3. Talk about the schedule for pain medicines in the hospital.
Some people get pain medicines in the hospital only when they call the nurse to ask for them. Sometimes there are delays, and the pain gets worse while they wait.

Today, two other ways to schedule pain medicines seem to give better results.

  • Giving the pain pills or shots at set times. Instead of waiting until pain breaks through, you receive medicine at set times during the day to keep the pain under control.
  • Patient controlled analgesia (PCA) may be available in your hospital. With PCA, you control when you get pain medicine. When you begin to feel pain, you press a button to inject the medicine through the intravenous (IV) tube in your vein.

For both ways, your nurses and doctors will ask you how the pain medicine is working and change the medicine, its dose, or its timing if you are still having pain.

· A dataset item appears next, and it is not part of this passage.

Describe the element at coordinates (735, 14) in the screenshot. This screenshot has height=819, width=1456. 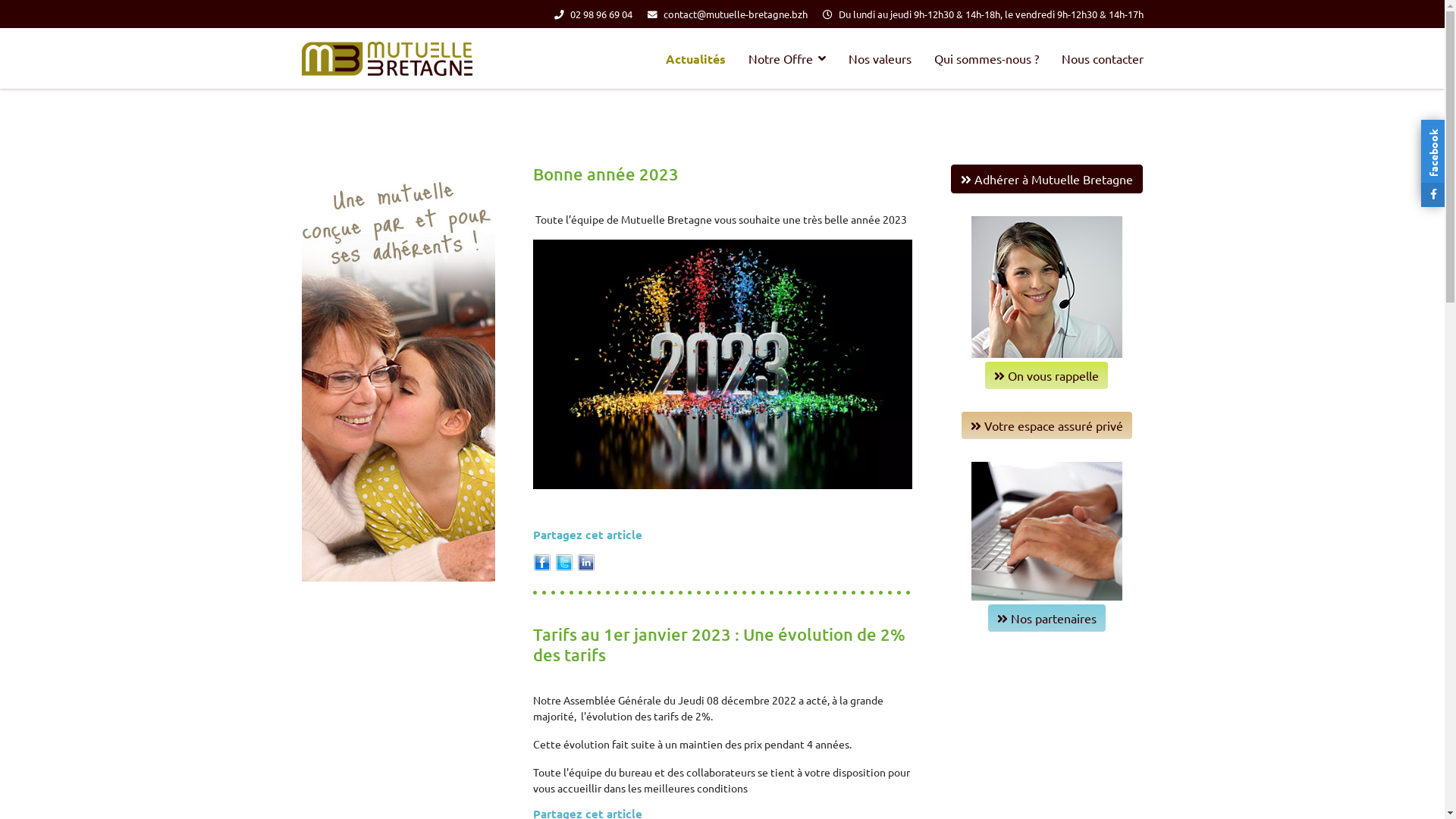
I see `'contact@mutuelle-bretagne.bzh'` at that location.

4. Work with your doctors and nurses to make a pain control plan.
You can use the form found to begin planning for pain control with your nurses and doctors. They need your help to design the best plan for you. When your pain control plan is complete, use the form to write down what will happen. Refer to it after your operation. Then keep it as a record if you need surgery in the future.

After surgery

5. Take (or ask for) pain relief drugs when pain first begins.

  • Take action as soon as the pain starts.
  • If you know your pain will worsen when you start walking or doing breathing exercises, take pain medicine first. It's harder to ease pain once it has taken hold. This is a key step in proper pain control.

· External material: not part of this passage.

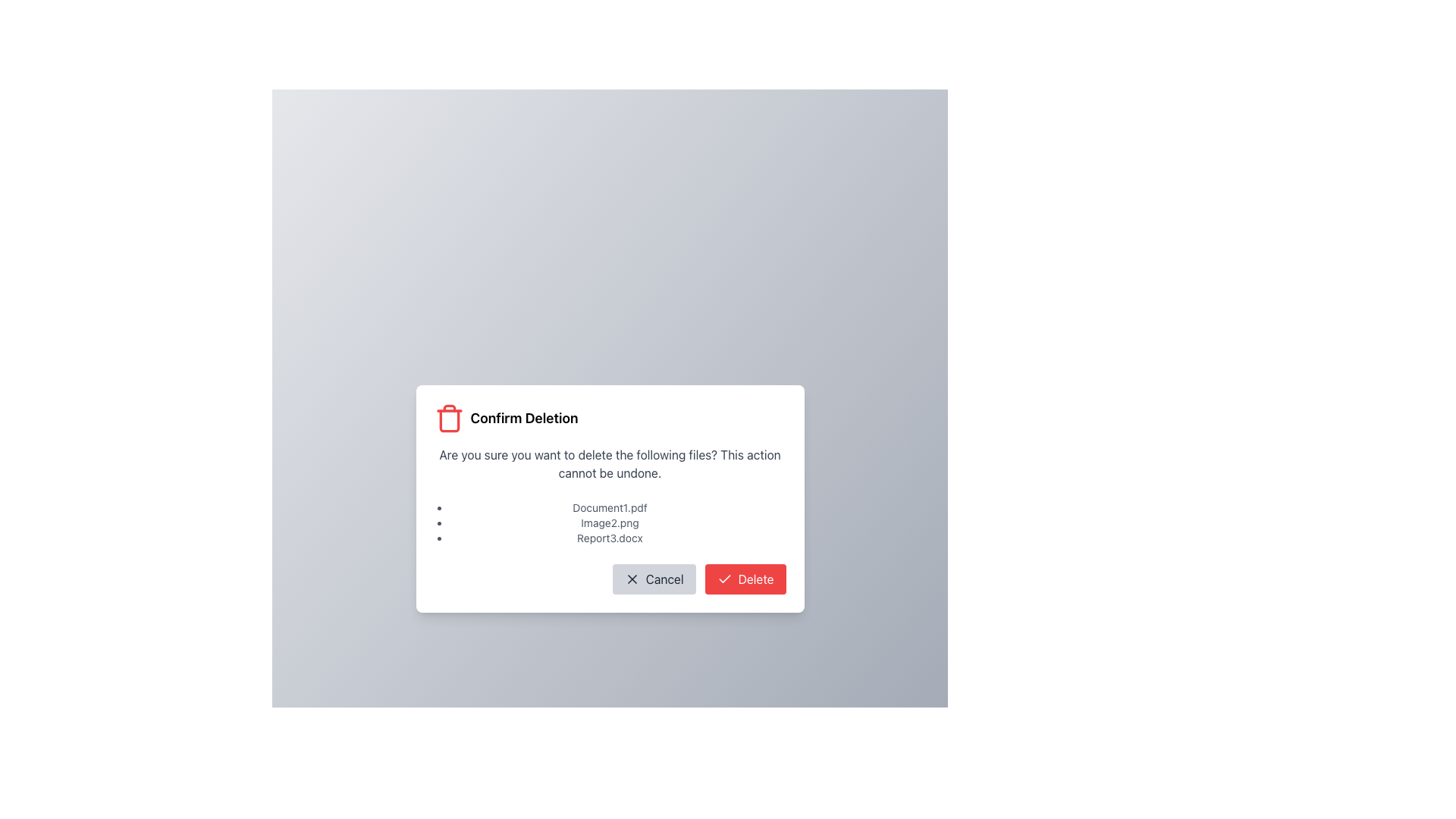 This screenshot has width=1456, height=819. Describe the element at coordinates (610, 537) in the screenshot. I see `the static text label 'Report3.docx' in the confirmation dialog titled 'Confirm Deletion'` at that location.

6. Help the doctors and nurses "measure" your pain.

  • They may ask you to rate your pain on a scale of 0 to 10. Or you may choose a word from a list that best describes the pain.
  • You may also set a pain control goal (such as having no pain that's worse than 2 on the scale).
  • Reporting your pain as a number helps the doctors and nurses know how well your treatment is working and whether to make any changes.
  • They may ask you to use a "pain scale" like the one shown.

7. Tell the doctor or nurse about any pain that won't go away.

  • Don't worry about being a "bother."
  • Pain can be a sign of problems with your operation.
  • The nurses and doctors want and need to know about it.

Stick with your pain control plan if it's working. Your doctors and nurses can change the plan if your pain is not under control. You need to tell the nurses and doctors about your pain and how the pain control plan is working.